Ich glaube, das ist es nicht.

Zumindest nicht, wenn man die Gestalt auf die Äußerlichkeiten beschränkt. Denn ausgestopfte Löwen sehen immer noch irgendwie beeindruckend aus, aber Könige sind sie nicht mehr. Und dressierte Tiger sind interessant anzuschauen, aber ein dressierter Löwe dreht mir den Magen um.

Ich glaube stattdessen, es ist die gelassene Selbstsicherheit des Löwenmännchens, die ihm den Titel König der Tiere verpasst hat. Nicht der Tiger, der unruhig in seinem Gehege umherstreift und jemanden sucht, um seine schlechte Laune, an ihm auszulassen. Nicht das Löwenweibchen, das sich um die Jungen kümmert und die Beute reißt. Sondern das Löwenmännchen, das mit großer Selbstverständlichkeit die Leckerbissen der Beute verschlingt und ansonsten nichts zu tun hat, als die Jungen der Hyänen totzubeißen und ein gelegentliches Gebrüll auszustoßen, das kilometerweit zu hören ist und die Grenzen seines Reiches absteckt.

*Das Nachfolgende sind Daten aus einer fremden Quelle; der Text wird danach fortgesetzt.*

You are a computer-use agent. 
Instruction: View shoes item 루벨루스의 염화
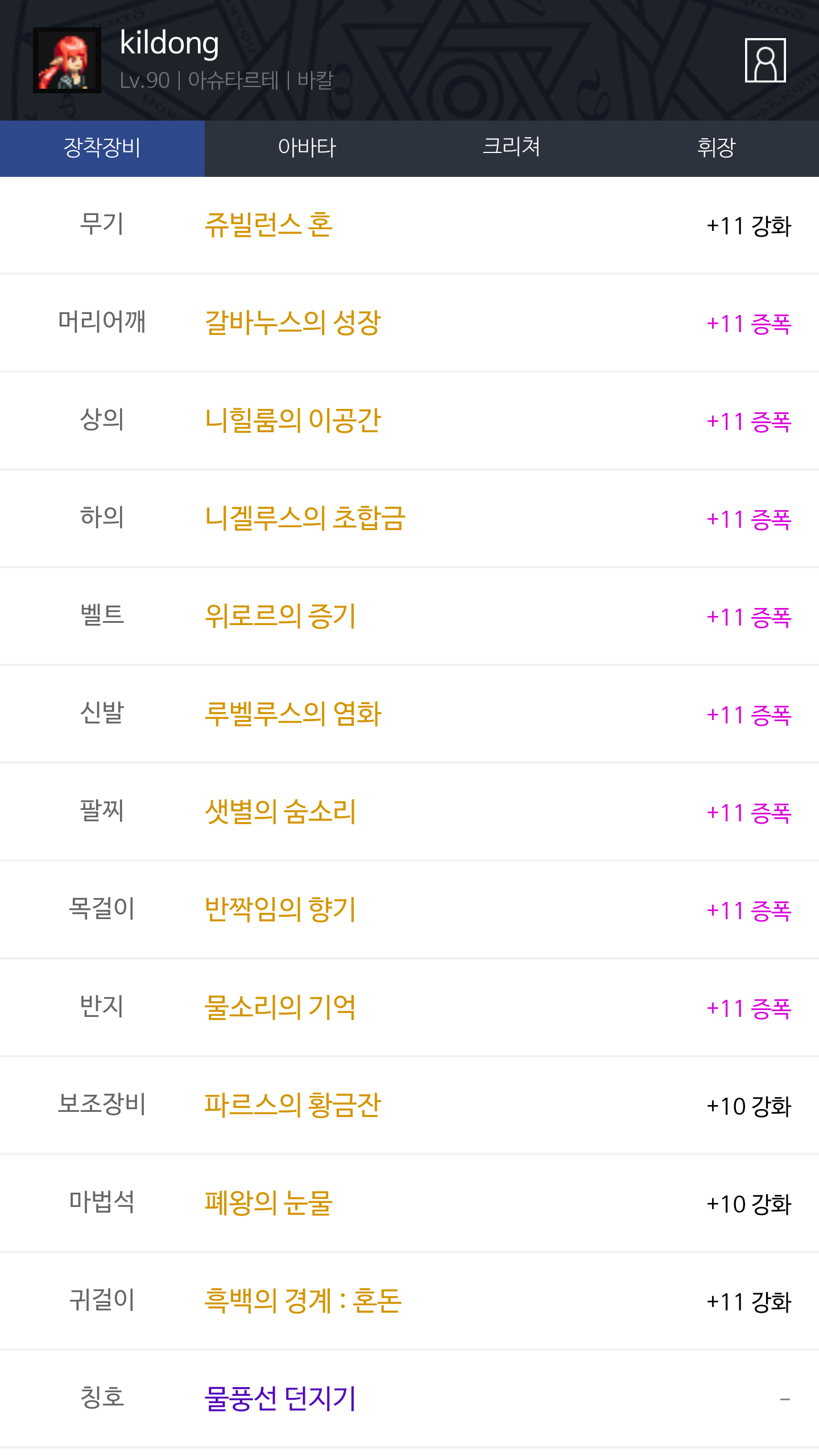click(x=293, y=714)
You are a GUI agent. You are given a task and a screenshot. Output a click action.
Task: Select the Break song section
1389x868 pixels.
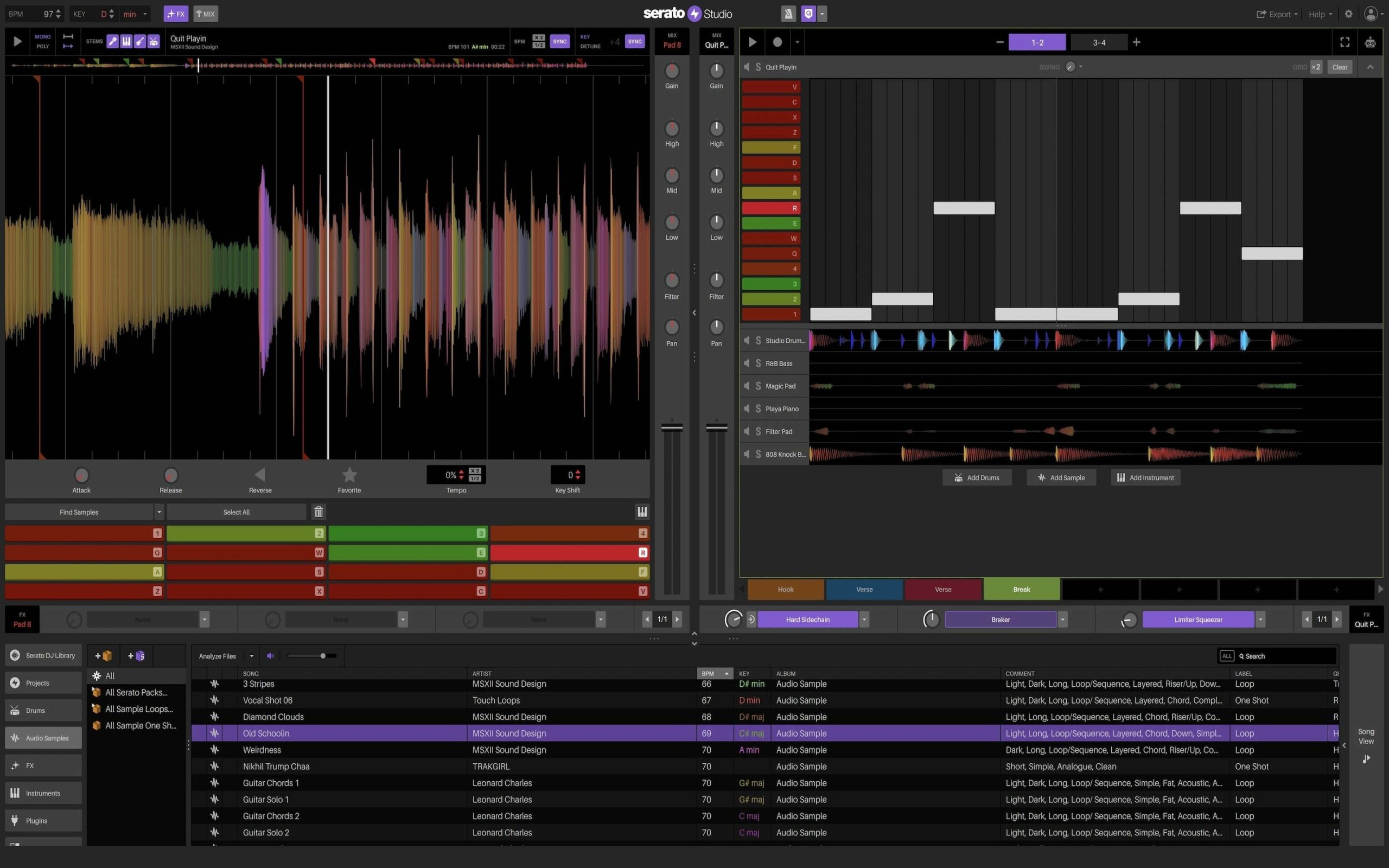click(x=1021, y=589)
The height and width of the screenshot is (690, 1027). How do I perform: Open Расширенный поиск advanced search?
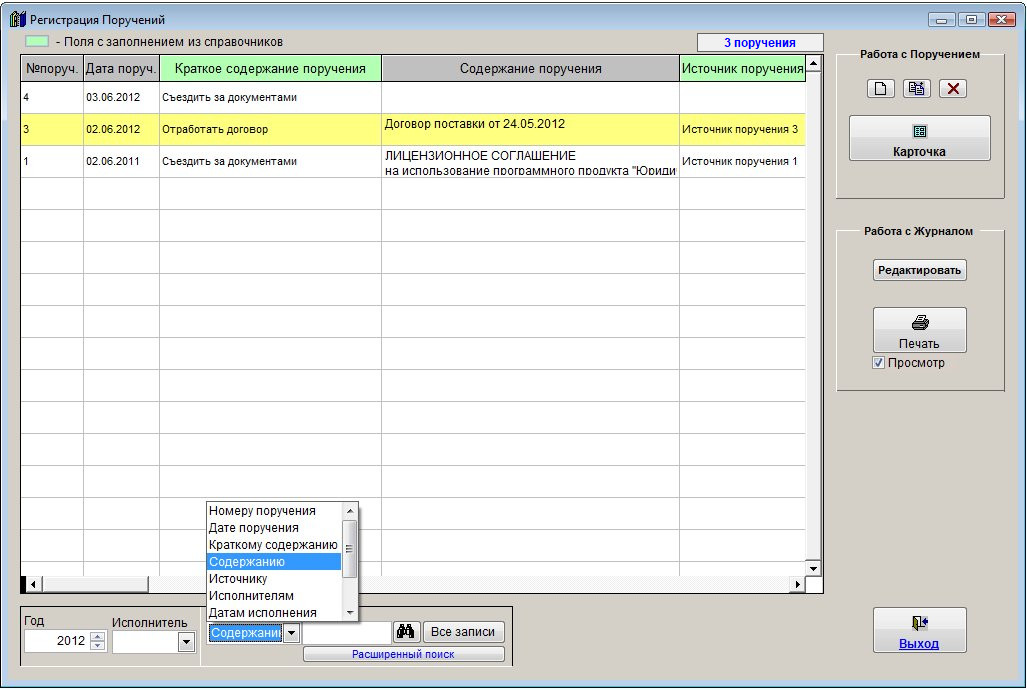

Das Sinnbild eines Löwen ruht gelassen.

Weil er weiß, was er ist.

Und das ist es, was ich von dem Löwenmännchen lerne: Es gibt nur einen Weg, so zu werden, wie ich sein will. Einfach so zu sein.

Mich interessiert die Gelassenheit, nicht die Herrschaftlichkeit. Ich habe kein Interesse daran, die Hyänenjungen - äh, Nachbarskinder - zu verscheuchen und ich brauche auch nicht mein Revier abzustecken - äh, Schilder mit "Privatgrundstück" aufzustellen.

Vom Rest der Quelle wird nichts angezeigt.